Material supplied »

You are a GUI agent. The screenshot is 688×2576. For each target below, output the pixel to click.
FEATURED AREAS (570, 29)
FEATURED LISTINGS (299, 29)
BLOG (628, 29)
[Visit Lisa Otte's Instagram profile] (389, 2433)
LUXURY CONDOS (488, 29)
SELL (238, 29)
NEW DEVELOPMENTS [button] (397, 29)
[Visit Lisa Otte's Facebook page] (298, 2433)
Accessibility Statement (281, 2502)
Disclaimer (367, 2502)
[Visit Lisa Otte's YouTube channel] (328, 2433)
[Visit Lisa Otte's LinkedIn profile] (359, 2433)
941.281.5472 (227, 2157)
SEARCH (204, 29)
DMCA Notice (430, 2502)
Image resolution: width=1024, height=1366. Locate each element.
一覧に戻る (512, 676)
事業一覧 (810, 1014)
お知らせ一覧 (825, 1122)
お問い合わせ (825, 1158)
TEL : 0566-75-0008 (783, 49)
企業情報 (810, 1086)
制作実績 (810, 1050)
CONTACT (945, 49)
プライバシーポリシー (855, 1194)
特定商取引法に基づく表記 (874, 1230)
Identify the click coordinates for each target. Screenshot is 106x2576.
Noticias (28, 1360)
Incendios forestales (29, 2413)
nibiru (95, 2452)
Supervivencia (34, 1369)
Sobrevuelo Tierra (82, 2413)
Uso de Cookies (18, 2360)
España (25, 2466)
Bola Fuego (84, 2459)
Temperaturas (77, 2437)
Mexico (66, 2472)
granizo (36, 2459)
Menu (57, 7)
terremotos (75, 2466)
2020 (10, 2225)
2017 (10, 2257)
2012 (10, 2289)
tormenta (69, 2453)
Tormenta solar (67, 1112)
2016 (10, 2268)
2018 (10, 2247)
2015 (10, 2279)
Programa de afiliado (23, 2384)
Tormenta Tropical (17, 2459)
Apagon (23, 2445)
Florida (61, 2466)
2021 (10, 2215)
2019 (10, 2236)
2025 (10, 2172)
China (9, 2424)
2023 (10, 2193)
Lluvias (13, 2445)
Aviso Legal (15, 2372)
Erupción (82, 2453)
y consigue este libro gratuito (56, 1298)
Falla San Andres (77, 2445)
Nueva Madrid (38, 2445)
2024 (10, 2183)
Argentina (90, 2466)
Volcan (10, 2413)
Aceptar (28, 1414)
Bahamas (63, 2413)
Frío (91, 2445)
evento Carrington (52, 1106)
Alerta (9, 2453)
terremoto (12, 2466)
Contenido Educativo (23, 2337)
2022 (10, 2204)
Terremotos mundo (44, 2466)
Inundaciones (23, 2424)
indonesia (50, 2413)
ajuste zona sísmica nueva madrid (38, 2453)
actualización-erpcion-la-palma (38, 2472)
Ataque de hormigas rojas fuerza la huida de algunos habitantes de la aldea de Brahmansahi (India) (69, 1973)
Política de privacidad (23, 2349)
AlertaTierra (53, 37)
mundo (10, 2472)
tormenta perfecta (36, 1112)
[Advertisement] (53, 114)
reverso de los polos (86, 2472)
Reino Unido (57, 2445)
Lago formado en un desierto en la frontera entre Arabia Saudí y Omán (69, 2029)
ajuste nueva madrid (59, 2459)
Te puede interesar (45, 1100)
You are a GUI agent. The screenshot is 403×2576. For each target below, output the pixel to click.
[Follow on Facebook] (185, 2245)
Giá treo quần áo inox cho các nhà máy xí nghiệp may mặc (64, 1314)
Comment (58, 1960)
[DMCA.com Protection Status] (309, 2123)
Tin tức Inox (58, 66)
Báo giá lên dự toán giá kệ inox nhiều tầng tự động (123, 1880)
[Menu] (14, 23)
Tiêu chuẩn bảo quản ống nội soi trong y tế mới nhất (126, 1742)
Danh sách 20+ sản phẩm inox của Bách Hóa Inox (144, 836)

Exercise directions » Keep only the lines from the line with "ajuste nueva madrid (59, 2459)" to the end of the records above, and repeat them exactly.

Reply to the task »
ajuste nueva madrid (59, 2459)
Te puede interesar (45, 1100)
You are a GUI agent. The screenshot is 403×2576. For each target below, output the pixel to click.
[Follow on Facebook] (185, 2245)
Giá treo quần áo inox cho các nhà máy xí nghiệp may mặc (64, 1314)
Comment (58, 1960)
[DMCA.com Protection Status] (309, 2123)
Tin tức Inox (58, 66)
Báo giá lên dự toán giá kệ inox nhiều tầng tự động (123, 1880)
[Menu] (14, 23)
Tiêu chuẩn bảo quản ống nội soi trong y tế mới nhất (126, 1742)
Danh sách 20+ sản phẩm inox của Bách Hóa Inox (144, 836)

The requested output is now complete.